To do —
Write out all of the material below, keeping every line word for word.

(Recorded data)
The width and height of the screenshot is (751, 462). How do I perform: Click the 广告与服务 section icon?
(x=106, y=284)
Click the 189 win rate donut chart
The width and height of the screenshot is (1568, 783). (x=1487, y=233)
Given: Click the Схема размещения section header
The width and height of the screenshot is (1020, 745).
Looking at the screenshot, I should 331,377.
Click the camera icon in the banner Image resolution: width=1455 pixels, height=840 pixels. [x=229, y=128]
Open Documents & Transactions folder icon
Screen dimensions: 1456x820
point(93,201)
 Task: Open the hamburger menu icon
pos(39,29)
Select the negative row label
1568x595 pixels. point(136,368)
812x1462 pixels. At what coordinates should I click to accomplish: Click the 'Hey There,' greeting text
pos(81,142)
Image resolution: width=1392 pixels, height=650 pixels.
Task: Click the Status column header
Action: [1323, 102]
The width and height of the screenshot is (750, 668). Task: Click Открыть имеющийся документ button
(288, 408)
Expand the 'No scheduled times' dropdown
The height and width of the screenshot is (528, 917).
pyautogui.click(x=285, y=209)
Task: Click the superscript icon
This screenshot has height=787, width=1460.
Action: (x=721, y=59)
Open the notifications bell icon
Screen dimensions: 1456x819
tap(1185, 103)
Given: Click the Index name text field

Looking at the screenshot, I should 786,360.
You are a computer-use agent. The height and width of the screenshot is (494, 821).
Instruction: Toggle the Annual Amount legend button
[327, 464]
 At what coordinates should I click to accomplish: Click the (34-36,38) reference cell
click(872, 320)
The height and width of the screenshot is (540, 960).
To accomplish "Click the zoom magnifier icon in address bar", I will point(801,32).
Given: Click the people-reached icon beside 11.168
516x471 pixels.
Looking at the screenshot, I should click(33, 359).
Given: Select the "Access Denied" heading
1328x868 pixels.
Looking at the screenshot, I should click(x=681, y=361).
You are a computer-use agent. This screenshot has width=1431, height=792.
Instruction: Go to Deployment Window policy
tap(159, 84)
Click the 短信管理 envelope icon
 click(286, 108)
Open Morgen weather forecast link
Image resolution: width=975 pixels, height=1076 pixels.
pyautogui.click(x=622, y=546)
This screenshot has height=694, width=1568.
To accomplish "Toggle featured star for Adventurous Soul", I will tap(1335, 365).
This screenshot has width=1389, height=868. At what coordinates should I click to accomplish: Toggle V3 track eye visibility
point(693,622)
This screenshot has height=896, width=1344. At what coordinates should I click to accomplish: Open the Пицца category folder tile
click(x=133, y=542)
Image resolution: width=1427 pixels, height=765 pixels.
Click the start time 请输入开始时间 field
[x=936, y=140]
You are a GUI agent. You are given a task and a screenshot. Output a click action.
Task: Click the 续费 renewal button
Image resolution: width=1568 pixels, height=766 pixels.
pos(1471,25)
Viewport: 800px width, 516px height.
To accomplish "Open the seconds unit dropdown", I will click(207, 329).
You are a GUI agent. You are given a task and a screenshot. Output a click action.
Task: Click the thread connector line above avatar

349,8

Completed task —
The width and height of the screenshot is (751, 462). How do I perform: Click the 广告与服务 section icon?
(x=106, y=284)
Click the 189 win rate donut chart
The width and height of the screenshot is (1568, 783). (x=1487, y=233)
Given: Click the Схема размещения section header
The width and height of the screenshot is (1020, 745).
Looking at the screenshot, I should 331,377.
Click the camera icon in the banner Image resolution: width=1455 pixels, height=840 pixels. [x=229, y=128]
Open Documents & Transactions folder icon
Screen dimensions: 1456x820
point(93,201)
 Task: Open the hamburger menu icon
pos(39,29)
Select the negative row label
1568x595 pixels. point(136,368)
812x1462 pixels. At what coordinates should I click to accomplish: Click the 'Hey There,' greeting text
pos(81,142)
Image resolution: width=1392 pixels, height=650 pixels.
Task: Click the Status column header
Action: [1323, 102]
The width and height of the screenshot is (750, 668). Task: Click Открыть имеющийся документ button
(288, 408)
Expand the 'No scheduled times' dropdown
The height and width of the screenshot is (528, 917).
pyautogui.click(x=285, y=209)
Task: Click the superscript icon
This screenshot has height=787, width=1460.
Action: (x=721, y=59)
Open the notifications bell icon
Screen dimensions: 1456x819
tap(1185, 103)
Given: Click the Index name text field

Looking at the screenshot, I should 786,360.
You are a computer-use agent. The height and width of the screenshot is (494, 821).
Instruction: Toggle the Annual Amount legend button
[327, 464]
 At what coordinates should I click to accomplish: Click the (34-36,38) reference cell
click(872, 320)
The height and width of the screenshot is (540, 960).
To accomplish "Click the zoom magnifier icon in address bar", I will point(801,32).
Given: Click the people-reached icon beside 11.168
516x471 pixels.
Looking at the screenshot, I should click(33, 359).
Given: Select the "Access Denied" heading
1328x868 pixels.
Looking at the screenshot, I should click(x=681, y=361).
You are a computer-use agent. This screenshot has width=1431, height=792.
Instruction: Go to Deployment Window policy
tap(159, 84)
Click the 短信管理 envelope icon
 click(286, 108)
Open Morgen weather forecast link
Image resolution: width=975 pixels, height=1076 pixels.
pyautogui.click(x=622, y=546)
This screenshot has height=694, width=1568.
To accomplish "Toggle featured star for Adventurous Soul", I will tap(1335, 365).
This screenshot has width=1389, height=868. At what coordinates should I click to accomplish: Toggle V3 track eye visibility
point(693,622)
This screenshot has height=896, width=1344. At what coordinates should I click to accomplish: Open the Пицца category folder tile
click(x=133, y=542)
Image resolution: width=1427 pixels, height=765 pixels.
Click the start time 请输入开始时间 field
[x=936, y=140]
You are a GUI agent. You are given a task and a screenshot. Output a click action.
Task: Click the 续费 renewal button
Image resolution: width=1568 pixels, height=766 pixels.
pos(1471,25)
Viewport: 800px width, 516px height.
To accomplish "Open the seconds unit dropdown", I will click(207, 329).
You are a GUI agent. You are given a task and a screenshot. Output a click action.
Task: Click the thread connector line above avatar

349,8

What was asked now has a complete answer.